New antibiotic reduces recurrence of deadly C. difficile infections, researchers say


An experimental antibiotic called fidaxomicin is more effective than the gold standard drug vancomycin at reducing recurrences of the often-lethal bacterial infection Clostridium difficile, Canadian and American researchers reported Wednesday. The drug’s manufacturer, Optimer Pharmaceuticals Inc. of San Diego has applied to the Food and Drug Administration for accelerated approval of the antibiotic, and the agency is expected to reach a decision by the middle of this year. If the drug is approved, it would represent the first new drug to treat C. difficile in at least a decade and “an important advance” in treating the infections, according to Dr. Herbert L. DuPont of the University of Texas School of Public Health in Houston.

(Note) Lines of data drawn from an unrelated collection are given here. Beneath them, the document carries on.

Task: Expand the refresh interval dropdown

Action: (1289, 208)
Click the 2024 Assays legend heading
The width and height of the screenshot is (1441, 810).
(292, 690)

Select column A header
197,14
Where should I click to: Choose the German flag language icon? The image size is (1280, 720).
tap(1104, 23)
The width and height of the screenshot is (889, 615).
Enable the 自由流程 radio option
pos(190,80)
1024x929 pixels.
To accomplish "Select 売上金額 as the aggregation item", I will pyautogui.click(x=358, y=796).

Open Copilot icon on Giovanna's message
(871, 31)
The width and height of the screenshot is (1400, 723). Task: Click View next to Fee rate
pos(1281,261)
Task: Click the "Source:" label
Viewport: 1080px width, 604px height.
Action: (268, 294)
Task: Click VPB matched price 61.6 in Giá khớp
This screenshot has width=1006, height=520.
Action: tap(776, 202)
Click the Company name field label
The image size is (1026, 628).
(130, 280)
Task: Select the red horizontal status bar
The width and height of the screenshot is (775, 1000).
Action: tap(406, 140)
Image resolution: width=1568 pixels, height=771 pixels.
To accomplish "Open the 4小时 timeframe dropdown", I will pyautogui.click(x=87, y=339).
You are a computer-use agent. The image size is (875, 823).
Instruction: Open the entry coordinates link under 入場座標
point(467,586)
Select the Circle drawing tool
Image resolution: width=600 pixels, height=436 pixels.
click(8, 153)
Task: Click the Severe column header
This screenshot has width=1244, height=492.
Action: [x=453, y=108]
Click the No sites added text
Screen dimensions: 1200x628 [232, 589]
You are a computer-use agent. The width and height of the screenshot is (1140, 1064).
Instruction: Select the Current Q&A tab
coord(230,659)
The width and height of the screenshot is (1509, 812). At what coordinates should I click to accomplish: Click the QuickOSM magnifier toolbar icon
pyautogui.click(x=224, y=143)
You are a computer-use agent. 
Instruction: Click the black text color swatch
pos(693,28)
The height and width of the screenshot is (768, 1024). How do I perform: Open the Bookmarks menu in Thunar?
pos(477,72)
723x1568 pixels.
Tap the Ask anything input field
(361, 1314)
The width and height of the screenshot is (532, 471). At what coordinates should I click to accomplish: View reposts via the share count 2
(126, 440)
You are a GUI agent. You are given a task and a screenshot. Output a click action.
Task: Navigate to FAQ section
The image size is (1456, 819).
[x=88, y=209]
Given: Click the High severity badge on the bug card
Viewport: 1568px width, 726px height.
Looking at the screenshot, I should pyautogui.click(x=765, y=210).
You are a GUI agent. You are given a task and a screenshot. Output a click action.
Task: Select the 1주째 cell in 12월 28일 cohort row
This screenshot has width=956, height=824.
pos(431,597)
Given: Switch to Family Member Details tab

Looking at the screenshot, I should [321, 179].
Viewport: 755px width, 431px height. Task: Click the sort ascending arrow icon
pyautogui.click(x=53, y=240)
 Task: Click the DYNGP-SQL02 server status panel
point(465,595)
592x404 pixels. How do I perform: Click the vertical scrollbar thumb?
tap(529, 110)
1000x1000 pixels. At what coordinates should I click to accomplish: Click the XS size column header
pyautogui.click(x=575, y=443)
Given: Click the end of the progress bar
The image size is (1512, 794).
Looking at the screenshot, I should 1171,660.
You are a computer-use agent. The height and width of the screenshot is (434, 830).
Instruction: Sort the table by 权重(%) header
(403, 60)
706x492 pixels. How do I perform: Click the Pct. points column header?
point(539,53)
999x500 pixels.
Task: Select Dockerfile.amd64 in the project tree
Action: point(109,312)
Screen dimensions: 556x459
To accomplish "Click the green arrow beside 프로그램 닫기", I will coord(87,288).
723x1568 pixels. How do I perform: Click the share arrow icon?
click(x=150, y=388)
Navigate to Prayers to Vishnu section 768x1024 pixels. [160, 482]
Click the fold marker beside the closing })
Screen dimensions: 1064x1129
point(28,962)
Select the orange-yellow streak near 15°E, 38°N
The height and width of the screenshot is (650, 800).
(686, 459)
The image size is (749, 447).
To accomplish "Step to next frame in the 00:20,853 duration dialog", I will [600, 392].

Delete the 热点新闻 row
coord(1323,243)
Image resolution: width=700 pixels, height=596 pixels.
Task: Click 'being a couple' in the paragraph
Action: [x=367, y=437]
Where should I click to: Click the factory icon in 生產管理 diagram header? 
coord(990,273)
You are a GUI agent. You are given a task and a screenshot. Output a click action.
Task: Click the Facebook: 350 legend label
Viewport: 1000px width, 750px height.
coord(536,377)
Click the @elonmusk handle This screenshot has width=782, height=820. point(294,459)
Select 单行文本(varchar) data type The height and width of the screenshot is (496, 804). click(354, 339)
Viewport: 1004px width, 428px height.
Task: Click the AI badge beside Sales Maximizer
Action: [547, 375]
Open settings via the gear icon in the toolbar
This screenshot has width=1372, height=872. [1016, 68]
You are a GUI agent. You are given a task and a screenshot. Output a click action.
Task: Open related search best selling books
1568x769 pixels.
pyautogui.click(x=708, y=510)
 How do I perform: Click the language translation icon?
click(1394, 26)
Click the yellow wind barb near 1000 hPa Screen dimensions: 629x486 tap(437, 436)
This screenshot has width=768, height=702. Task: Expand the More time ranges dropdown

By some estimates, C. difficile is responsible for as many as 3 million infections in the United States each year, making it the most common cause of bacterial diarrhea. It is commonly treated with metronidazole or vancomycin, but 20% to 30% of patients suffer a recurrence, apparently because the bacterium forms spores that survive in the gut after treatment ends. Moreover, the normal antibiotics destroy healthy bacteria in the gut, creating a niche for C. difficile to recur.

Fidaxomicin is a macrolide antibiotic that resides largely in the gut and that seems to have only a modest effect on other bacteria there. In the new study, Dr. Mark A. Miller of Jewish General Hospital in Montreal and his colleagues studied 629 patients with C. difficile infections. Half received 200 mg. of fidaxomicin twice daily for 10 days, and half received 125 mg. of vancomycin four times daily for the same period. The researchers reported in the New England Journal of Medicine that 88.2% of those treated with fidaxomicin and 85.8% of those treated with vancomycin were cured. Significantly fewer patients in the fidaxomicin group had a recurrence of infection, 15.4%, compared with 25.3%.

DuPont, who wrote an editorial accompanying the study, suggested that the results might have been even better if the patients had been treated for longer periods, perhaps for a month or six weeks. He noted that such long periods of treatment are more effective for other spore-forming bacteria, and suggested that the results might be the same for C. difficile.